Zudem konnte der Arbeitgeber vor Gericht kein berechtigtes Interesse vortragen, das groß genug wäre, um einen so drastischen Eingriff in die Privatsphäre der Mitarbeitenden zu rechtfertigen: Konkrete Anhaltspunkte für einen Dieb im Betrieb habe es nicht gegeben. Ebenso wenig konnte der Beklagte darlegen, welche Art von Arbeitsunfall durch den Einsatz der Kameras verhindert werden solle.

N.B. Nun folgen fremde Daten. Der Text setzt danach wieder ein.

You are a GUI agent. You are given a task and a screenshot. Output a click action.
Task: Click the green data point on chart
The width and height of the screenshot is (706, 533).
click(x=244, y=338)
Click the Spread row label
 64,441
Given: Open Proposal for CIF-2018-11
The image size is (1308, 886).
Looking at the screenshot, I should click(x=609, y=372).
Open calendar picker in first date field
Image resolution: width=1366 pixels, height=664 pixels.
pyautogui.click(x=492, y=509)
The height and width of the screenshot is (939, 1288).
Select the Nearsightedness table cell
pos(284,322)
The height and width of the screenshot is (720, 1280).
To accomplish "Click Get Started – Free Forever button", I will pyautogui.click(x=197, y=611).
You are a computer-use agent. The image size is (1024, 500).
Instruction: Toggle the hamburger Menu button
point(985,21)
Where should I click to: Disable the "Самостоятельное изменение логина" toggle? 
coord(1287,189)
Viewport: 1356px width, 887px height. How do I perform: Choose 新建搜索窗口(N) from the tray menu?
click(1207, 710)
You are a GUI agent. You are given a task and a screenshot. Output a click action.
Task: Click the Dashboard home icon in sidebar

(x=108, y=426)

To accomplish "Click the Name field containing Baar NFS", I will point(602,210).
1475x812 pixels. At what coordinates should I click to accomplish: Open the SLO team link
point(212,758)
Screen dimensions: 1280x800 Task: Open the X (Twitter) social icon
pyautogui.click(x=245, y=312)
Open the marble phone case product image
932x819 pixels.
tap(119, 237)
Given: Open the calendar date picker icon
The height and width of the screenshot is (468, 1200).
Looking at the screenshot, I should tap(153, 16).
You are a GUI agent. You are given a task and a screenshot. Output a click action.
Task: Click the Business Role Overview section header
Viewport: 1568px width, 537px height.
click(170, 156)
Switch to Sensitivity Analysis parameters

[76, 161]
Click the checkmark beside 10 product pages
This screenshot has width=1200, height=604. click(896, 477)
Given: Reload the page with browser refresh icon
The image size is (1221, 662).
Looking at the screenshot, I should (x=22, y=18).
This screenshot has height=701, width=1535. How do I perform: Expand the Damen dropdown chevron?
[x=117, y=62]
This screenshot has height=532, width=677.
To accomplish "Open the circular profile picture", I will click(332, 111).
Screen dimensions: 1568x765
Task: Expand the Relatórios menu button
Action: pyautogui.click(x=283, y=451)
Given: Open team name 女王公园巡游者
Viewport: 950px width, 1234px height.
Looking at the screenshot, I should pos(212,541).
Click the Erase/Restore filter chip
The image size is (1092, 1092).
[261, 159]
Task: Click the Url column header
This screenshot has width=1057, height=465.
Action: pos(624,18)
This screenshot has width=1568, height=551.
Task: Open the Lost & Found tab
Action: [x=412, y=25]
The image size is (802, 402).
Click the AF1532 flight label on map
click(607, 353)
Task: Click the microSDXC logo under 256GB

Alles in allem sah das LAG keine tragfähige Begründung für die Überwachung.
15.000 EUR Schmerzensgeld für Dauerüberwachung
Die durchaus ungewöhnlich hohe Entschädigung erklärten die Richter mit der ebenfalls ungewöhnlich hohen Belastung, der der ehemalige Beschäftigte während seiner Zeit im Betrieb ausgesetzt gewesen sei: 22 Monate lang stand der Mann unter dauerhaftem Stress und Anpassungsdruck, weil die Kameras ihn unentwegt durch seinen Arbeitsalltag begleiteten und jede seiner Handlungen aufzeichneten.
Erschwerend komme hinzu, dass der Ex-Arbeitgeber des Klägers die Überwachung auch nach einer schriftlichen Beschwerde des Verfahrenstechnologen einfach fortgesetzt hat, ohne sie auf ihre Rechtmäßigkeit oder Angemessenheit prüfen zu lassen. Basierend auf der bisherigen Rechtsprechung anderer Landesarbeitsgerichte in ähnlich gelagerten Fällen und dem eklatanten Fehlverhalten des Beklagten hielten die Hammer Richter ein Schmerzensgeld in Höhe von 15.000 EUR für angemessen.
Die Botschaft, die das LAG Hamm mit diesem Urteil an Betroffene von unrechtmäßiger Kameraüberwachung am Arbeitsplatz sendet, ist klar: Das Beobachten der eigenen Arbeitnehmer folgt klaren Regeln, an die sich Vorgesetzte zu halten haben. Tun sie das nicht, haben Sie immer die Möglichkeit, zu klagen.